Though Vermeer’s measured and highly finished painting was the total opposite
of the kind of painterly painting I admired - I found every inch of his
painting and every brushstroke captivating in the most unexpected ways. I had
been painting for over thirty-four years, so I was usually harshest on other
painters - if only because most of the time I could see how they achieved what
they did in their paintings - yet when looking at passages of painting by
Vermeer I was still baffled by how he did it. While I was convinced that
Vermeer had used a camera obscura to aid his paintings, I did not think that
fully explained his uncanny distillation of reality, after all, over a hundred and
fifty years of mass photography had passed and nobody had even remotely approached
Vermeer’s genius for verisimilitude and magical realism - and more pertinently
the intense need for such work had been eviscerated by the immediacy of
mechanical reproduction. If Vermeer had used a camera obscura it would have
only given him a basic basis for a drawing - he still had to have a masterful
understanding of oil painting, perfect tonal pitch and a refined ability to
place the right brushstrokes just so. Besides, Vermeer’s paintings were much
more than a dutiful record of visual reality, since he spent half a year or
more on each painting - they were as much about memory - in the kind of heightened
way that the image of a beloved friend, lover or moment is longingly recalled
in our mind. No wonder then that Proust the famed author of À la recherche
du temps perdu (translated
in my old copy as Remembrance of Things
Past though now more literally translated as In Search of Lost Time) was one of the greatest admirers of
Vermeer. As important as his use of the camera obscura must have been the
influence of the superbly talented Carel Fabritius who painted the sublime Goldfinch and was Delft’s greatest
painter until Vermeer – and who would surely be better known had he not been
killed by an explosion in a nearby gunpowder magazine - which also destroyed
most of his life’s work. Compared with virtually everyone in the exhibition who
haphazardly threw down cliché brushstrokes - Vermeer’s brushstrokes spoke
constantly of the most captivating delight in close, patient observation and reconsideration
- such that the only comparison in modern terms could be with Cézanne - although
his interior compositions also found echoes in the work of Edward Hopper.

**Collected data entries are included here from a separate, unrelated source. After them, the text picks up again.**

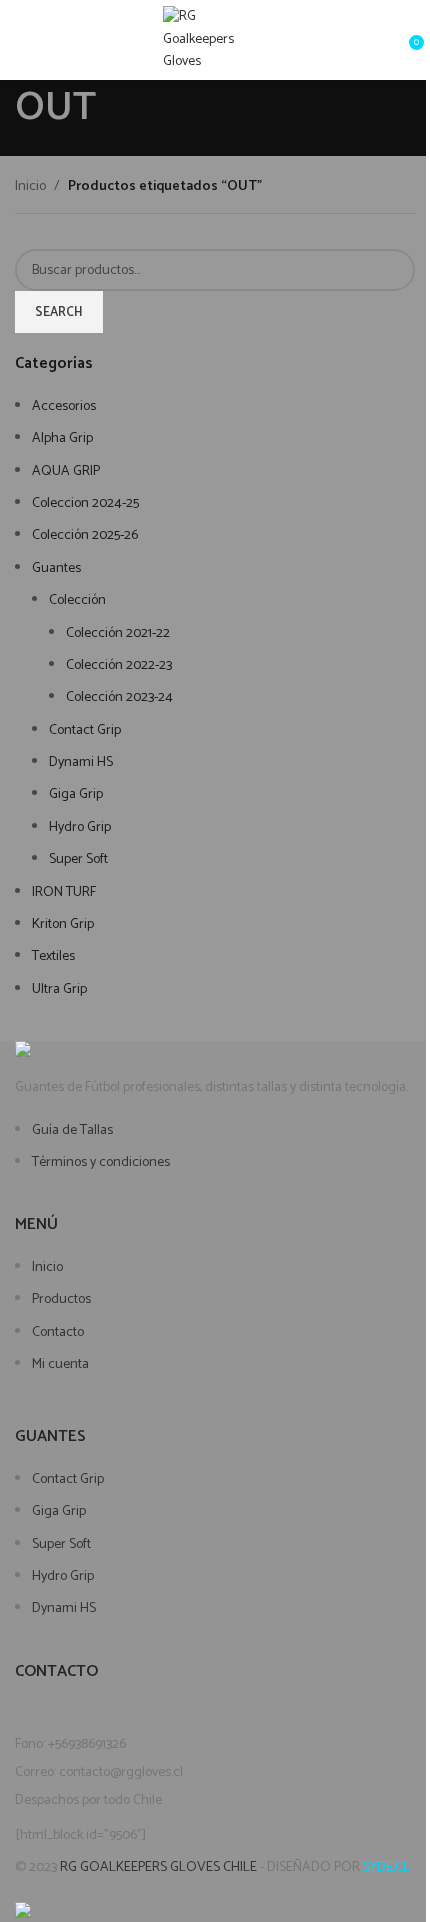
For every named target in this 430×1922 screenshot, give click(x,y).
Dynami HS (64, 1608)
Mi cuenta (60, 1364)
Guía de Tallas (72, 1130)
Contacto (58, 1332)
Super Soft (61, 1544)
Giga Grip (59, 1511)
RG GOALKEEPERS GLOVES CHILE (158, 1867)
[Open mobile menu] (23, 40)
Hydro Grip (63, 1576)
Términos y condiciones (101, 1162)
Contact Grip (68, 1479)
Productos (61, 1299)
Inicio (47, 1267)
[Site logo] (215, 39)
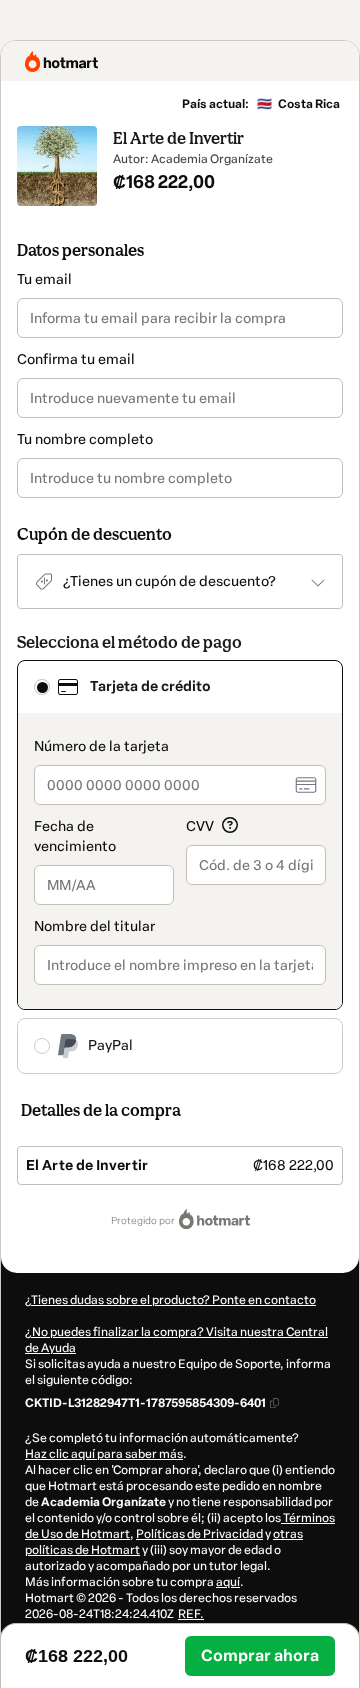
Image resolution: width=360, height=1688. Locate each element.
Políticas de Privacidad (199, 1534)
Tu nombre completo (85, 439)
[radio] (42, 687)
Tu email (44, 279)
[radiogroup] (180, 867)
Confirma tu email (76, 359)
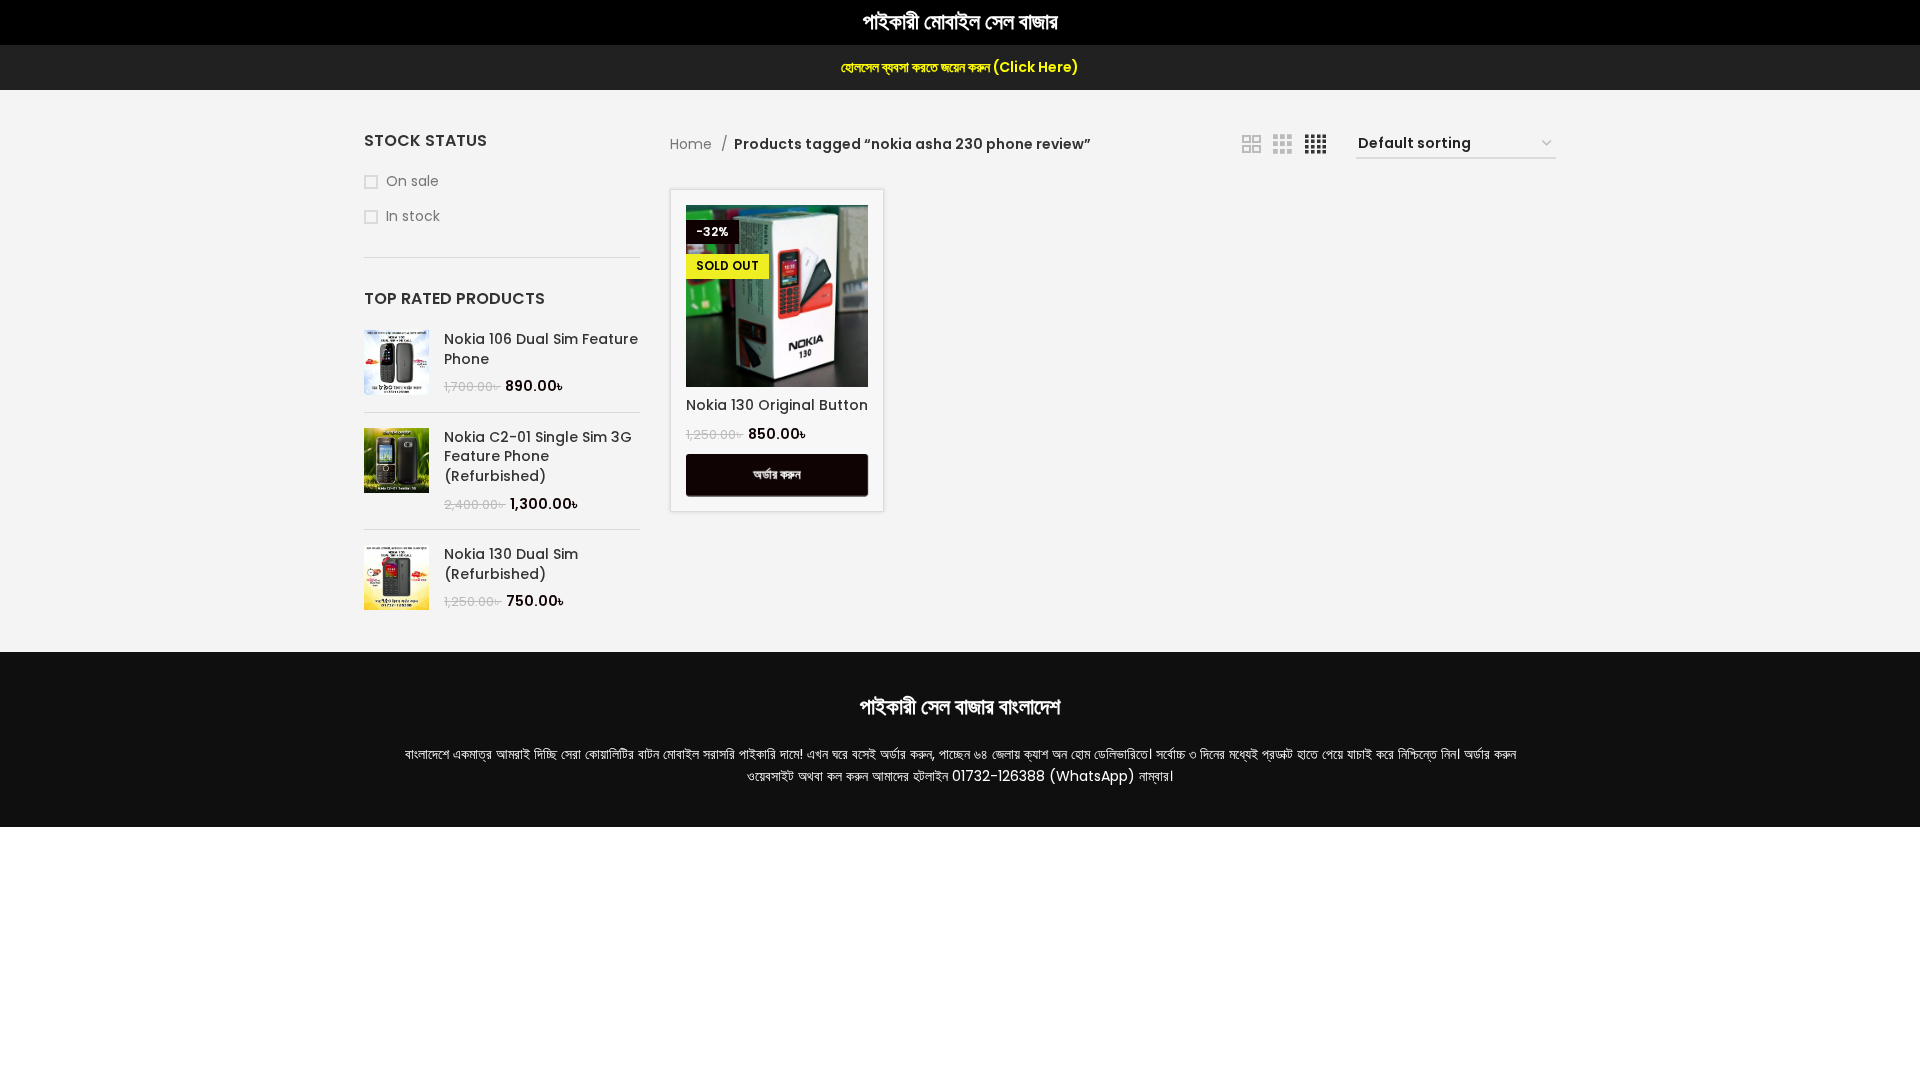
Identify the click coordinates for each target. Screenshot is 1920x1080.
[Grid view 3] (1282, 144)
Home (693, 144)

Moreover as an artist with perfect taste, Vermeer’s deep symbolism - that spoke
of a world beyond the enclosed domestic spaces he inhabited - did not irritate like
most attention seeking symbolism does - but rather enchanted and created a
sense of wonder.
Anyway,
I could not bear to stay any longer in the National Gallery and we left after
just an hour. I only hoped that when the National Gallery refurbishment was
finished in 2016 that - the museum I loved would be returned to its former
glory. Exasperated I ranted to Carol that the only gallery in Dublin that was
maintaining standards was the Dublin City
Museum The Hugh Lane and doubtless on less funds.